A sense of awe and amazement swept over Jacob’s soul.  He had seen God!  He had looked into the face of God in one of His rare preincarnate appearances in visible form.  And his soul was thrilled.

 

The prophet Hosea calls Him “GOD,” and “THE ANGEL”; and says that he pleaded with Him to keep him safe when he makes contact with Esau.  We cannot, therefore, doubt what Jacob, Moses, and Hosea believed concerning Him who wrestled with Jacob. “In the womb he grasped his brother's heel; as a man he struggled with God. He struggled with the angel and overcame him; he wept and begged for his favor. He found him at Bethel and talked with him there” (Hosea 12:3-4). It was the second Person in the sacred Trinity, who was afterwards God manifest in the flesh and who, dwelling in human nature, is called “Immanuel.”

 

 

31 And as he passed over Penuel the sun rose upon him, and he halted upon his thigh.

 

The chapter ends with Jacob branded by God and bearing in his body from this day forward, the “slave-brand of Jesus Christ.”  “HE HALTED (stopped, ceased his movement) UPON HIS THIGH,” but he had no reason to look upon it as his reproach—that is, to bear in his body the marks of the Lord Jesus (Galatians 6:17)—yet it might serve as did the Apostle Paul’s thorn in the flesh, to keep him from being lifted up with the abundance of the Revelations. JACOB’S “THIGH” had been thrown out of joint, and henceforth he was lame.  But the lame Jacob was to be a better man than the Jacob who had not been lame.  It often takes hurts to make better men.  A man who has conceit and self-sufficiency may have to be humbled before he is fit to play his right role.

 

We picture him crossing the Jabbok, leaning heavily on his staff and limping into the camp where his wives and children were waiting anxiously in the morning light.  “Wives!
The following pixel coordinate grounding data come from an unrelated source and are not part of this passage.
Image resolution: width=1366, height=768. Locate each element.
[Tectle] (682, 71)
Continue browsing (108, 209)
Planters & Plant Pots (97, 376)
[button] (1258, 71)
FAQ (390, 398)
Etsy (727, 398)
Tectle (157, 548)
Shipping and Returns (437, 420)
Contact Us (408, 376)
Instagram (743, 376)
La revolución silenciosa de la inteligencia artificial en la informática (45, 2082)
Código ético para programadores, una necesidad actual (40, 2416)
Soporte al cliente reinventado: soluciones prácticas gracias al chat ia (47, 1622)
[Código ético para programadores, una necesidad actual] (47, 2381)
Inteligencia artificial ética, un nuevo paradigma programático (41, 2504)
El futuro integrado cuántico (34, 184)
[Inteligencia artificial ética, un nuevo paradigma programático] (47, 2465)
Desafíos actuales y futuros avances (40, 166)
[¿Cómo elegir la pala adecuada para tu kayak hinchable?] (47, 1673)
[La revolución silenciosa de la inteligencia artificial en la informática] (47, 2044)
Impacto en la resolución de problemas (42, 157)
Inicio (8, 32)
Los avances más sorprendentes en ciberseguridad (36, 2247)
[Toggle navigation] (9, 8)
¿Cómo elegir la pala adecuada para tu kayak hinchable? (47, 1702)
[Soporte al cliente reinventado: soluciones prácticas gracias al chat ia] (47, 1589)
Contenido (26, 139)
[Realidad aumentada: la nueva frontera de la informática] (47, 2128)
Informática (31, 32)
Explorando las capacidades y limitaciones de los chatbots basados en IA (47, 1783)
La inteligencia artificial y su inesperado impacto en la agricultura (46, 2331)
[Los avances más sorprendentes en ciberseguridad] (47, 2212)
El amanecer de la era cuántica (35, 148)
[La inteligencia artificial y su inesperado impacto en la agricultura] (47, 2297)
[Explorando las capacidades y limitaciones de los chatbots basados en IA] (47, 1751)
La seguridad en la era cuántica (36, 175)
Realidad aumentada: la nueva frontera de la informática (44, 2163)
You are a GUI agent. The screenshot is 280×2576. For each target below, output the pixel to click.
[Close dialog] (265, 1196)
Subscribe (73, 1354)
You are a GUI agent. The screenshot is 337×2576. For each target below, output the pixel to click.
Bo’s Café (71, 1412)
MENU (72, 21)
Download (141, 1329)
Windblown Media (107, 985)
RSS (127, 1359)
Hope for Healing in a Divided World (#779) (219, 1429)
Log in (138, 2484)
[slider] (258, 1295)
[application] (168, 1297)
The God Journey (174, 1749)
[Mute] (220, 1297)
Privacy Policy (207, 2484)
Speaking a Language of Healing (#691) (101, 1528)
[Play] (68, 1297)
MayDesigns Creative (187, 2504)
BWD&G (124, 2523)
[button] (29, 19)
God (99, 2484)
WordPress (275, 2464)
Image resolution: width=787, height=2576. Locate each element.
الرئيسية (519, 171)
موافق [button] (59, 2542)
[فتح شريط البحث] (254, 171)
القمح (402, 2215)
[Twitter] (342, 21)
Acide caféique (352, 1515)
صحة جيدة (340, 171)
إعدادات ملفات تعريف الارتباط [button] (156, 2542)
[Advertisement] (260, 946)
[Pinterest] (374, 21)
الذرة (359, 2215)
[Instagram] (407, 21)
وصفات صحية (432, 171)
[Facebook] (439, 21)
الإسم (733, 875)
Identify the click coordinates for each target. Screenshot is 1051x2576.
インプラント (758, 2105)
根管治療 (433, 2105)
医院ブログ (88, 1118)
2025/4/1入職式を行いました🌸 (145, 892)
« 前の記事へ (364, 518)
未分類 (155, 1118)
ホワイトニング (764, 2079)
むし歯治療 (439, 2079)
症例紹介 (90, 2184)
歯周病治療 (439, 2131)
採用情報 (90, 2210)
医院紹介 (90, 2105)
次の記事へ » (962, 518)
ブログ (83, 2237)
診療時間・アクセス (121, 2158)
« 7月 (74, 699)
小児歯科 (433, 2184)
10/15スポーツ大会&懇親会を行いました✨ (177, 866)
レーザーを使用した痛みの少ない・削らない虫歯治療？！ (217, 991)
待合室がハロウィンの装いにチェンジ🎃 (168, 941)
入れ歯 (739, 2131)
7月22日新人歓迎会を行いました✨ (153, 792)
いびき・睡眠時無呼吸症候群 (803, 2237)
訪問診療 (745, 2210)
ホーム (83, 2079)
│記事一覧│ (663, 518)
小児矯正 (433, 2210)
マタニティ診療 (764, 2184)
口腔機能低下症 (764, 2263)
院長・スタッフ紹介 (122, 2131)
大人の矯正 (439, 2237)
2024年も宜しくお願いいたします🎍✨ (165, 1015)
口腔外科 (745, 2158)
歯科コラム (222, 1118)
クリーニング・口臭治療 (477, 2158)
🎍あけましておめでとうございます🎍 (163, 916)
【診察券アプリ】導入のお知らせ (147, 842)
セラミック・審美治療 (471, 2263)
Children!” he would call, and they would come running, staring at a different Jacob.  “What happened?” They would ask.  “Why,” he would say, “I met God last night and I shall never walk the same again.” From here, Jacob moves on into a new phase of his life, blessed but yet humbled by a permanent limp.

 

 

32 Therefore the children of Israel eat not of the sinew which shrank, which is upon the hollow of the thigh, unto this day: because he touched the hollow of Jacob's thigh in the sinew that shrank.

 

His own new physical disability was to be a constant witness to him that the battle had indeed been real.  His descendents were also to memorialize the incident by abstaining from eating the thigh, or sciatic muscle/tendon, of animals which they used for food.  This practice was not founded on the Law of Moses, but is merely a traditional practice.  The sinew is carefully extracted; and where there are no persons skilled enough for that operation, the Jews do not make use of the hind legs at all.

 

The narrative portrays a spiritual experience through which Jacob passed at a critical moment in his life, and in which he received the final lesson that humble and broke down his self-will, and convinced him that he could not snatch the blessing from God’s hand, but must accept it as a gift of grace.